A pesar de la cara de asco que hacía, seguía estando preciosa. Me acababa de encontrar una joya. Lástima no haber traído la libreta para tomar notas.

Mientras yo, en silencio, la observaba, ella mascullaba cosas ininteligibles. Parecía muy enfadada. En un momento dado, se dio cuenta de que yo la espiaba. Me lanzó una mirada llena de ira.

— Me estás mirando mucho —señaló, con una voz tan impactante y sensual como todo su cuerpo.

— Es que te veo enfadada, chica. ¿Pasa algo? —me atreví a preguntar.

Sorprendentemente, ella, en lugar de soltarme el típico "ya ti qué te importa", me regaló una mirada de complicidad.

— Te puedes creer que, a cambio de una semana libre, ¿mi jefe me haya obligado a lamerle el ojete del culo? ¡Pero cómo puede estar tan enfermo!

Me quedé sin palabras. Mi cabeza empezó calentarse y todo mi cuerpo pedía irse de allí cuanto antes.

— ¿Y tú lo has hecho? —pregunté, en contra de lo que mi organismo reclamaba.

— ¡Por supuesto que lo he hecho! Pero no me ha gustado nada, y ahora me siento ofendida. Estoy de acuerdo en que Aurora es la puta más barata de todo el país, dispuesta a hacer cualquier cosa, pero estas cochinadas son de mal gusto. ¡Ni siquiera se lo había lavado bien!

— Mujer, eso te pasa por venderte tan barata.

— Oye. ¿Tienes tiempo para que te la chupe un rato? Es por quitarme el mal sabor de la boca —me pidió, ignorando lo que le acababa de decir.

Aquella propuesta me dejó loco.

— No, gracias, estoy casado —contesté, paralizado.

— Eso no ha sido nunca un problema. ¡La de hombres a los que me he tirado que estaban casados!

No sabía cómo lo hacía, pero cada frase que me regalaba aquella chica me confundía más y más.

— Pero yo estoy muy enamorado de mi mujer.

— ¡A ver si dices lo mismo dentro de veinte años, listo!

— Lo que te digo ahora es que deberías valorarte más, tú no eres la muñeca hinchable de nadie —volví al tema, intentando salir de la fosa en la que nos habíamos metido.

— ¡Ahora no te me pongas clasista, guapo! Eso de la dignidad de la mujer es muy relativo. ¿Sólo por el hecho de aceptar tener sexo con mi jefe a cambio de días libres ya me he quedado sin dignidad? ¡A la mierda! Yo hago lo que me da la gana. ¿Acaso no es igual de lícito usar un abrelatas para abrir un envase que usar mi cuerpo para conseguir un favor inofensivo? Es un intercambio como otro cualquiera. Más grave sería amenazarle con una pistola y no me criticarían tanto.

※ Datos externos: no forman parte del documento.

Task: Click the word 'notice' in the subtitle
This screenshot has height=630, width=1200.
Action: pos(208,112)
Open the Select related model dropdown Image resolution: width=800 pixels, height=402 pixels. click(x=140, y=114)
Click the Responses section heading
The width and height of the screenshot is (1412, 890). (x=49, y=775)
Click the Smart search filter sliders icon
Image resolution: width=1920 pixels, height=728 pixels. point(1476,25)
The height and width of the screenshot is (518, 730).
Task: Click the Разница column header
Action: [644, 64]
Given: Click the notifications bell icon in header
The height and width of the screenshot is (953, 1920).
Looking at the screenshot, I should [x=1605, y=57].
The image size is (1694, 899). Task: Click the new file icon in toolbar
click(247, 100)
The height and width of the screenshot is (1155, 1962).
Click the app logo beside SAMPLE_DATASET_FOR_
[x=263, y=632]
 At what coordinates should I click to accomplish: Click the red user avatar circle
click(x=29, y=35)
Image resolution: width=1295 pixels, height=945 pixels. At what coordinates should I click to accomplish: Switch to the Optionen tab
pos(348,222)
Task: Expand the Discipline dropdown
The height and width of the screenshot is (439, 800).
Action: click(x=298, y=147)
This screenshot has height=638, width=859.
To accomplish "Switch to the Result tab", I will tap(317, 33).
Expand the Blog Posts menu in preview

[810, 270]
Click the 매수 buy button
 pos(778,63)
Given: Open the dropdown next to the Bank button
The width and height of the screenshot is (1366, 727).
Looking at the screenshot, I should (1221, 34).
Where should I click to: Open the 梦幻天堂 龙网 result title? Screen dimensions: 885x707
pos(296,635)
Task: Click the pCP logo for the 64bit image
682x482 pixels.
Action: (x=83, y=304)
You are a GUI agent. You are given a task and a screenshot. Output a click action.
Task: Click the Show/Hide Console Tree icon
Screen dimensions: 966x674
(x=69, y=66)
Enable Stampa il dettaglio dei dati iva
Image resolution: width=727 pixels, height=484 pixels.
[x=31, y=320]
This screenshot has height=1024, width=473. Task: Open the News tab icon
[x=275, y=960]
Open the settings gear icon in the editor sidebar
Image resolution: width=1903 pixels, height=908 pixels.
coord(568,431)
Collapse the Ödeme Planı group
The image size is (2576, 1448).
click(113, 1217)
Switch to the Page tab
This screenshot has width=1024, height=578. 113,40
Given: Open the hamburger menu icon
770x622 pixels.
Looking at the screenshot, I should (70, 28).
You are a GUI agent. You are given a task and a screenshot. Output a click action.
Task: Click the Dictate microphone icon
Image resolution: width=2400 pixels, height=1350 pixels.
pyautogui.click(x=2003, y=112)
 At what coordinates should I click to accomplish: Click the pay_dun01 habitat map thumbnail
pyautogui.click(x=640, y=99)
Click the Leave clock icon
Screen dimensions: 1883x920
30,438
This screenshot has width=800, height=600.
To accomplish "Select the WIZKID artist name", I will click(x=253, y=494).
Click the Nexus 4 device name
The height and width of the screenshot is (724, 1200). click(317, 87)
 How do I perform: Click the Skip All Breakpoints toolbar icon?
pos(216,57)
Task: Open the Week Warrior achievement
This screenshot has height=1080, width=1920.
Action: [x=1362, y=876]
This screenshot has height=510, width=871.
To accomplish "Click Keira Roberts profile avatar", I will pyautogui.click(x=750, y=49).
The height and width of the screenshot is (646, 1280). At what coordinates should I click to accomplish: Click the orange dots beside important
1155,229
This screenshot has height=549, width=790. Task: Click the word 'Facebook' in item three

— Pero ahora estamos hablando de algo que no te ha gustado hacer. Y que has hecho igualmente.

— Tienes razón —Su convicción flaqueó un instante.

— Y, por lo tanto, debes dejarle claro a tu jefe que te puede hacer lo que quiera siempre que tú aceptes. Si no te gusta, tienes derecho a buscar una alternativa. Yo te recomiendo fijar cuotas: por una felación te tiene de dar dos días, por uno completo, una semana. Si quiere anal, dos semanas. Y el resto ya lo fijas tú.

Ella se quedó pensando. Yo no me podía creer que estuviéramos teniendo aquella conversación. Pero tenía ganas de ayudarla, ya que la veía muy angustiada.

De repente, se levantó. Sus ojos se iluminaron. Se quitó la bata, en señal de rebeldía.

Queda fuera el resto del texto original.